● EXERCISE BRIEF: Wherever the string "message" shows up in the records below, return that line.

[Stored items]
=== Begin Enclosure ===

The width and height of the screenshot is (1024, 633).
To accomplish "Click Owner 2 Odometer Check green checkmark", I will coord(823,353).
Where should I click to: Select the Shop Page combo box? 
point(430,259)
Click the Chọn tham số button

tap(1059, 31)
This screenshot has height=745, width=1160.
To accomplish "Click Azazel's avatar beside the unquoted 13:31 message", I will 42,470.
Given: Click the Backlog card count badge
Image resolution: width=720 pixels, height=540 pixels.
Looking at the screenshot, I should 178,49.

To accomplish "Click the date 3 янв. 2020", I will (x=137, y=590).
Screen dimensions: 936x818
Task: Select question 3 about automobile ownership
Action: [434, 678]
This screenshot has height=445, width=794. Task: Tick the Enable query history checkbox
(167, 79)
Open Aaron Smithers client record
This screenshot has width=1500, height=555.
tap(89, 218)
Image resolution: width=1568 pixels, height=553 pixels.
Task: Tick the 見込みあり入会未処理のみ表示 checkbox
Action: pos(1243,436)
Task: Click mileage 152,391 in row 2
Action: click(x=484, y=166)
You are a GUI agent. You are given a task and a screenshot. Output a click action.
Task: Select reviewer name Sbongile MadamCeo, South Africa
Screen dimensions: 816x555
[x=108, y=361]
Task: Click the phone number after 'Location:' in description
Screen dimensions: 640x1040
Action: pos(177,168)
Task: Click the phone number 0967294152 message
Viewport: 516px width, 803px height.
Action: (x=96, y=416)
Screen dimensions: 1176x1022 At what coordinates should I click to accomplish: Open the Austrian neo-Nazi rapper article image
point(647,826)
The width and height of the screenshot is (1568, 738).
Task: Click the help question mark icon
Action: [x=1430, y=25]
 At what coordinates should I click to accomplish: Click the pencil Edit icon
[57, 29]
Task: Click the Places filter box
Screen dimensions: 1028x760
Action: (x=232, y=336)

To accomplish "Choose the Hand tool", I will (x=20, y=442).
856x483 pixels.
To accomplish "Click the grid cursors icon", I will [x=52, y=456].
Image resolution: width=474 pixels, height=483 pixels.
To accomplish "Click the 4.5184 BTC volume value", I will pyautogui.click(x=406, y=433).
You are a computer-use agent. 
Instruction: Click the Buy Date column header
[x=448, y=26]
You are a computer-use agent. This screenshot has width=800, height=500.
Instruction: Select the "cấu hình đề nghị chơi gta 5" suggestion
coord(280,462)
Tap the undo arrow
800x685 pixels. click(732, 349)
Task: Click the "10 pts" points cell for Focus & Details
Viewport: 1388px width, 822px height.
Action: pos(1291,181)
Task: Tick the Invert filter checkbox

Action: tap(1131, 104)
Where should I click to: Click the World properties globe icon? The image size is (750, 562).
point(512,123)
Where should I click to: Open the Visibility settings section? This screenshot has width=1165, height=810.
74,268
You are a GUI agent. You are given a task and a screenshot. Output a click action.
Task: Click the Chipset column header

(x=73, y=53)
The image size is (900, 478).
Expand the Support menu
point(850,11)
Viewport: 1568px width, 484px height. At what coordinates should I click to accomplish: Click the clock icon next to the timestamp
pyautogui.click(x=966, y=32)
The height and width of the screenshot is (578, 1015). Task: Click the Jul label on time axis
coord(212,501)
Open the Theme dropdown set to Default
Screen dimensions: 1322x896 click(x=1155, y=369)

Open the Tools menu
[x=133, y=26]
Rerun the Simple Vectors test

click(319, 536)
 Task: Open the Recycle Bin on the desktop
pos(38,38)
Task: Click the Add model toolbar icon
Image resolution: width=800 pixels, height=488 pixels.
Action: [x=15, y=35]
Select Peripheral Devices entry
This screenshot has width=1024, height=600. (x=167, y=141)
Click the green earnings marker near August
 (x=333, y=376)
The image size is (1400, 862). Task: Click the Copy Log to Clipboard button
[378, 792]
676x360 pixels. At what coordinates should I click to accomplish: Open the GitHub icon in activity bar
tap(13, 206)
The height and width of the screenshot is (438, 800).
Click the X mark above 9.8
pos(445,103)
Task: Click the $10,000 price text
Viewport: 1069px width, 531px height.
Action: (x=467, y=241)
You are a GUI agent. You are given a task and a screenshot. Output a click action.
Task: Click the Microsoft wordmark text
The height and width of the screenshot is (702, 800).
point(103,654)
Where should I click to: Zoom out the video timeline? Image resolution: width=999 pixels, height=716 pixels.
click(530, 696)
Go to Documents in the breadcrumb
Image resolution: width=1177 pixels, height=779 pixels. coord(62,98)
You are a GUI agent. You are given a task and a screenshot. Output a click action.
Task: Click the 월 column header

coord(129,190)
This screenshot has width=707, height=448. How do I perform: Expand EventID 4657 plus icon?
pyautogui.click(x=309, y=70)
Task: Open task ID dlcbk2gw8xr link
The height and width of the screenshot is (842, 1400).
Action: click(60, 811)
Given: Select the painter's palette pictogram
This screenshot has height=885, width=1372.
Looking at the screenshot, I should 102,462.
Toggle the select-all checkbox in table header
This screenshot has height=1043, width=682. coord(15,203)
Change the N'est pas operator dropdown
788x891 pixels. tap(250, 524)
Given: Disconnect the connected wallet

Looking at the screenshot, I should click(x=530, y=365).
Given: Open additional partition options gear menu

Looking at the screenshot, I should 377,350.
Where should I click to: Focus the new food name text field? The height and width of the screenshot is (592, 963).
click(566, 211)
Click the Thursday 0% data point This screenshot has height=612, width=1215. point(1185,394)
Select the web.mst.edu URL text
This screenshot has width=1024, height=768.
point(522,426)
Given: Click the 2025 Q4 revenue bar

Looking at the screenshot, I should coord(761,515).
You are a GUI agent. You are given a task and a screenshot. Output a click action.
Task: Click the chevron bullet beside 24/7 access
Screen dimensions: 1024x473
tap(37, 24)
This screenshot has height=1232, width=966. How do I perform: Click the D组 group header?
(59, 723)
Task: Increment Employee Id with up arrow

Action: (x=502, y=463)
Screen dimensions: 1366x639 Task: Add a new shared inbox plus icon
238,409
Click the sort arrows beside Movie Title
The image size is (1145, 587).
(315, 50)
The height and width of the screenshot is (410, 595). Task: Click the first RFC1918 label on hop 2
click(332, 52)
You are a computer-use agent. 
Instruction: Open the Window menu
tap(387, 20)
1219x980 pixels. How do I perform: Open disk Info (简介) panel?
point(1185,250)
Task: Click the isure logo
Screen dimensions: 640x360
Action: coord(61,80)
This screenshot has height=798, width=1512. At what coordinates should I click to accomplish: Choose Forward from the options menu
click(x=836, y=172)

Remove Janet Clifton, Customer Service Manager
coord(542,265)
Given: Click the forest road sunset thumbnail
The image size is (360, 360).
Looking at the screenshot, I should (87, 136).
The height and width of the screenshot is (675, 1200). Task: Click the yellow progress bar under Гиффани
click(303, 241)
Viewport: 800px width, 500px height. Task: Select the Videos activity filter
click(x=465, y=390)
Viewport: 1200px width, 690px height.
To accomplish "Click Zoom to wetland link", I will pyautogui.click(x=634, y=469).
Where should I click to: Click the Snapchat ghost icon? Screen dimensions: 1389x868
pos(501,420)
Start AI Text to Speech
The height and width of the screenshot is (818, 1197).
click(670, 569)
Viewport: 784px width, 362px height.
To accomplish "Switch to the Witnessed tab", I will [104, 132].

=== End Enclosure ===

● REPLY TO THE TASK:
To accomplish "Click Azazel's avatar beside the unquoted 13:31 message", I will 42,470.
Task: Click the phone number 0967294152 message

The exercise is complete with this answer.